>> START SELECTED EXCERPT
The billionaire family poised to rewire U.S. media in Israel’s favor
Having acquired Paramount and CBS and eyeing TikTok
and CNN, the Ellisons are constructing a pro-Israel information empire with
unprecedented reach.
By Will Alden December 4, 2025
https://www.972mag.com/ellisons-paramount-tiktok-israel-media-empire/
In early September, the Hollywood producer Lawrence
Bender — known for his work with Quentin Tarantino on films including “Pulp
Fiction” and “Inglourious Basterds” — had what he later described as “a really
tough conversation” with the investors in “Red Alert,” an Israeli miniseries
that dramatizes the Hamas attacks of October 7, 2023.
With just weeks remaining before the anticipated
release on the second anniversary of the attacks, the show, produced by Israeli
mass media company Keshet Media Group, was struggling to secure distribution
outside of Israel. The news environment was far from favorable: Israeli fighter
jets had just attacked a residential compound in Qatar, and a pledge to boycott Israeli film institutions that were “implicated”
in the genocide in the Gaza Strip had collected thousands of signatures in
Hollywood.
“No one’s going to want to buy something from the
Israelis,” Bender, an executive producer of “Red Alert,” told the investors, as
he recalled on stage at a Jewish National Fund–USA conference the following
month. Among those investors was the Israel Entertainment Fund, which
JNF–USA established last year with the Israeli streaming service
Izzy to produce television and film for international audiences, with a focus
on projects filmed in the “Gaza Envelope” region of southern Israel. “We were
pretty stressed about what we were going to do,” Izzy CEO Nati Dinnar,
interviewing Bender on stage, recalled.
According to its backers, “Red Alert” is essentially a
work of Israeli propaganda at a moment when a majority of Americans view Israel’s government unfavorably. The Israel
Entertainment Fund, in a slide deck featuring “Red Alert,” says that its projects
benefit Israel by “educating viewers and altering perceptions.” Bender said
that “our purpose” in making the show was to “change the conversation” about
Israel among Americans, Europeans, and other viewers abroad.
A deal to reach that crucial international audience
materialized only after Bender encountered David Ellison, the upstart Hollywood
mogul, at a memorial service in September. With financing from his tech billionaire father, Oracle
executive chairman Larry Ellison, David Ellison had recently merged his Skydance Media with the old-line movie
studio Paramount. “It would be my honor to be a partner in this,” he emailed
after watching “Red Alert,” according to Bender. “In Hollywood, that’s a rare
thing,” Bender said at the JNF–USA conference, describing the studio head as “a big supporter of
Israel.”
>> END SELECTED EXCERPT
>> START EXTRACTED MATERIAL
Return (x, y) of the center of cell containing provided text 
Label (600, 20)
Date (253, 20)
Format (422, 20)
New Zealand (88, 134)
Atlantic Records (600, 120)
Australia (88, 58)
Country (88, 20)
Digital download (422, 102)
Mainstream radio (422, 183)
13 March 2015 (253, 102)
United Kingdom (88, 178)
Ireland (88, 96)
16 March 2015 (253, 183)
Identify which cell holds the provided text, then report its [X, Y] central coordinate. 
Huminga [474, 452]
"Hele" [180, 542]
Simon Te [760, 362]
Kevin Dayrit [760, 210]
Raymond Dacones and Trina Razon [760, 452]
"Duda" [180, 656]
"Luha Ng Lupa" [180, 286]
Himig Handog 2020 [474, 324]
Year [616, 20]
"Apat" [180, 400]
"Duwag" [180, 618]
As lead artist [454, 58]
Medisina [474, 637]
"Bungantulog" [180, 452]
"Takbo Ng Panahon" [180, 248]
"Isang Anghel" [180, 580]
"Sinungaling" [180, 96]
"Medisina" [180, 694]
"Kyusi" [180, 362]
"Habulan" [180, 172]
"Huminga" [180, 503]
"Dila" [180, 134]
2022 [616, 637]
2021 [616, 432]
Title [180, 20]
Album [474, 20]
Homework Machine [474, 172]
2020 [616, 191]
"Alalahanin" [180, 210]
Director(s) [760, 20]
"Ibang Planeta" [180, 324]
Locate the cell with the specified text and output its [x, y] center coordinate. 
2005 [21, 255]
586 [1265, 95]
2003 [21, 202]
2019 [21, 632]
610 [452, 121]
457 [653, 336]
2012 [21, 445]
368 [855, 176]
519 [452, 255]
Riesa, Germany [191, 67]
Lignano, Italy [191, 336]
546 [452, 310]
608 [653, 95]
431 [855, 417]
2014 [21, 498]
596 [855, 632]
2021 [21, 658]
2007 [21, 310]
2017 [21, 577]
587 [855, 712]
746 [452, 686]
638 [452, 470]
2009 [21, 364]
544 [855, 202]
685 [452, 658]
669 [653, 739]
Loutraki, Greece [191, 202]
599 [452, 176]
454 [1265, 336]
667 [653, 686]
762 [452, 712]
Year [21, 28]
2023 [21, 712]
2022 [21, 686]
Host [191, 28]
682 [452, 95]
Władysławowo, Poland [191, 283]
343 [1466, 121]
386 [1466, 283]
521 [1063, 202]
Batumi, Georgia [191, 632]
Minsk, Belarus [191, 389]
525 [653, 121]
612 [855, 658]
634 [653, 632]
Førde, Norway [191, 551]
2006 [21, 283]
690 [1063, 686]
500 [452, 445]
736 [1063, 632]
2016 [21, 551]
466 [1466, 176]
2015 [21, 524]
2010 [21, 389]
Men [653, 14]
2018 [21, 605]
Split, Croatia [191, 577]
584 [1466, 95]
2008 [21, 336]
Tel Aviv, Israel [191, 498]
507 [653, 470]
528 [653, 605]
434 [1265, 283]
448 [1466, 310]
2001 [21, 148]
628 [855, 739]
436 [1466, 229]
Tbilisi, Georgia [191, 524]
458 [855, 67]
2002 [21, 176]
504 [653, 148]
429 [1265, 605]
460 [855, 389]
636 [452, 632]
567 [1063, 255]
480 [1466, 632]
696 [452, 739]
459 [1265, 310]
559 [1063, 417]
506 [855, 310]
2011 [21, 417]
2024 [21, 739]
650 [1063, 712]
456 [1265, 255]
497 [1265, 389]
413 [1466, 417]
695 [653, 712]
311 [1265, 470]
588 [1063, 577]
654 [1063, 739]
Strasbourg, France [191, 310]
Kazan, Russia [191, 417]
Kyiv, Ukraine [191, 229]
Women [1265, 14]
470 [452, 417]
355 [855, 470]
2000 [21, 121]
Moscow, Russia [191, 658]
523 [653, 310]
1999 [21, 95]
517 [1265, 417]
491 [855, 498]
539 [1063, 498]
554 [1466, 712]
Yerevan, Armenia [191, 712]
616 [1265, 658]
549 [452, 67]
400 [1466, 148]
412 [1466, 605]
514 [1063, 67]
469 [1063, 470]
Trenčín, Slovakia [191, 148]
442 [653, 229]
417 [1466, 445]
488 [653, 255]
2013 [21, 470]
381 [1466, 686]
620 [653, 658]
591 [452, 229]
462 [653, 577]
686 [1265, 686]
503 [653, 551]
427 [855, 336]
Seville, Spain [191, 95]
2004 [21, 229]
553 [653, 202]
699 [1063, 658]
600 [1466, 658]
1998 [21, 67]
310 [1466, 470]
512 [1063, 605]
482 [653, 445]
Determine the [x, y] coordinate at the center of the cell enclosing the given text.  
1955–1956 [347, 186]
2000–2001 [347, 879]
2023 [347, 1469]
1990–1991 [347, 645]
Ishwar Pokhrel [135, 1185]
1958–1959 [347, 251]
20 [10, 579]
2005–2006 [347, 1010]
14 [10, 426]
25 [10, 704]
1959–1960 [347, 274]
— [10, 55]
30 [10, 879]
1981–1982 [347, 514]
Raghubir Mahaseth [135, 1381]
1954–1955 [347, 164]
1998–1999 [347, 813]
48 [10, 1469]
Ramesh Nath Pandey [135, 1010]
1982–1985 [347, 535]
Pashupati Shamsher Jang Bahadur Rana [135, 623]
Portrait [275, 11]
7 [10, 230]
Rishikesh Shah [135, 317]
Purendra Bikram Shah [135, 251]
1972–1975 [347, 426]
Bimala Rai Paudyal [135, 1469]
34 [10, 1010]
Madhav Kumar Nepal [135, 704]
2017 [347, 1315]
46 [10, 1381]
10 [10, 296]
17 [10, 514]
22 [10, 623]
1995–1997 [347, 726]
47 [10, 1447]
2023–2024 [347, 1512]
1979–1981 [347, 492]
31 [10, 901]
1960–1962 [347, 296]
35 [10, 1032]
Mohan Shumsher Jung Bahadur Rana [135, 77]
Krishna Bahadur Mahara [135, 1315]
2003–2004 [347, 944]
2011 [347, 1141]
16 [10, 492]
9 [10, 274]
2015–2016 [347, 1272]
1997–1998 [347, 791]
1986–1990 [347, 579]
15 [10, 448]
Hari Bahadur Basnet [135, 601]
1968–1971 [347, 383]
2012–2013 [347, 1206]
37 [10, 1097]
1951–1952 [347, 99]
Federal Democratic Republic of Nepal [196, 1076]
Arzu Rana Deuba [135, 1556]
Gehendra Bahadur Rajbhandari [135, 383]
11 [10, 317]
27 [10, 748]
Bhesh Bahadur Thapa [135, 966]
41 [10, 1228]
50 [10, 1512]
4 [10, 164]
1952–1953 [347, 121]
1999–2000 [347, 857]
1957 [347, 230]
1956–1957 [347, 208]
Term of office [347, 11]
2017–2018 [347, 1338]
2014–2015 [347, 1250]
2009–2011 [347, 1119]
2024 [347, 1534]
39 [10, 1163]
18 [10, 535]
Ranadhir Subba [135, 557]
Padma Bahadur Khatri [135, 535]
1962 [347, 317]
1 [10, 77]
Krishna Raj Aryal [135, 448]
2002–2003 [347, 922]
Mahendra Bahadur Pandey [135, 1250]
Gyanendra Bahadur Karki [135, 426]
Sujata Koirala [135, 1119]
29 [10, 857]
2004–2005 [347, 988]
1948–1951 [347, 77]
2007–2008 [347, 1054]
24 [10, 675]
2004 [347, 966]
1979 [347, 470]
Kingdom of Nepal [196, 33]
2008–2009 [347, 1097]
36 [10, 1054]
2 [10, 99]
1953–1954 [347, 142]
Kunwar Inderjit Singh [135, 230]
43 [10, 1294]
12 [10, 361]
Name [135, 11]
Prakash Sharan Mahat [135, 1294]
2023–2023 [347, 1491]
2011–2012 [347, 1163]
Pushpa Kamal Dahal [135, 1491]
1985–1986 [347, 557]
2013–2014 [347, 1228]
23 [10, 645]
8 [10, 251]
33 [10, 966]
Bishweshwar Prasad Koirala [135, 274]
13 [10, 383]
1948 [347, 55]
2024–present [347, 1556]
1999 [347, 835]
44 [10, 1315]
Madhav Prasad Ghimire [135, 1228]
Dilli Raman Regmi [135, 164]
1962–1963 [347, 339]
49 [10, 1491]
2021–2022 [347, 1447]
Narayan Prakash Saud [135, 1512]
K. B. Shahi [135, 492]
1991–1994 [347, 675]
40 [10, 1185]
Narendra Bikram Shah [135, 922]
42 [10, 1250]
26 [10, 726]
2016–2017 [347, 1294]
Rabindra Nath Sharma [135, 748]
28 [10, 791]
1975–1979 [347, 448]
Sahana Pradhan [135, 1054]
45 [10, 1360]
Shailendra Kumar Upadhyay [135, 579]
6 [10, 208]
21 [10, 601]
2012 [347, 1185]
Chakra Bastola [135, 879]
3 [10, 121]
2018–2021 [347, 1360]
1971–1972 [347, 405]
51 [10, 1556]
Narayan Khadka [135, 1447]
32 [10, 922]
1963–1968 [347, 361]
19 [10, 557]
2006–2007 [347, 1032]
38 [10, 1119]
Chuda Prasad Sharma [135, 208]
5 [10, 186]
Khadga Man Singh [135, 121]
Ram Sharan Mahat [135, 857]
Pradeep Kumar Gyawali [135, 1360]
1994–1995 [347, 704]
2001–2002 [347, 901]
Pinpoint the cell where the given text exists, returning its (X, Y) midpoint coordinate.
>> END EXTRACTED MATERIAL
▶ _WHAT YOU SHOULD DO_:
Continue the article on the Ellison family and U.S. media, starting right after its final sentence about David Ellison.

▶ _THE ANSWER_:
Ellison’s “fast ‘yes,’” as he put it, to an Israeli government-aligned drama offers a
window into his thinking as the 42-year-old mogul and his octogenarian father —
the largest shareholder in his son’s business and among the richest individuals in the world — construct an empire
across TV, film, news, and social media. After acquiring Paramount for $8
billion over the summer, and the broadcast network CBS along with it, he
finalized a $150 million deal for reactionary online outlet The Free Press in
October and installed its CEO, the Zionist pundit Bari Weiss, as the top editor
of CBS News. Ellison was drawn to Weiss in part because of her “pro-Israel
stance,” according to The Financial Times.
Under Ellison, Paramount Skydance (as it is now known)
has also been vocal in its opposition to any boycott of Israeli films and
filmmakers: In response to the September pledge, which was signed by
celebrities including Emma Stone and Javier Bardem, Paramount was alone among
major studios at the time in publicly condemning the effort as “silencing individual creative
artists based on their nationality.” (A month later, after a group called UK
Lawyers for Israel issued a legal warning, Warner Bros. Discovery said in a statement that “a boycott of Israeli film institutions
violates our policies” on discrimination.) At the same time, according to reporting by Variety, Paramount leadership has blacklisted
individual artists deemed to be “overtly antisemitic.”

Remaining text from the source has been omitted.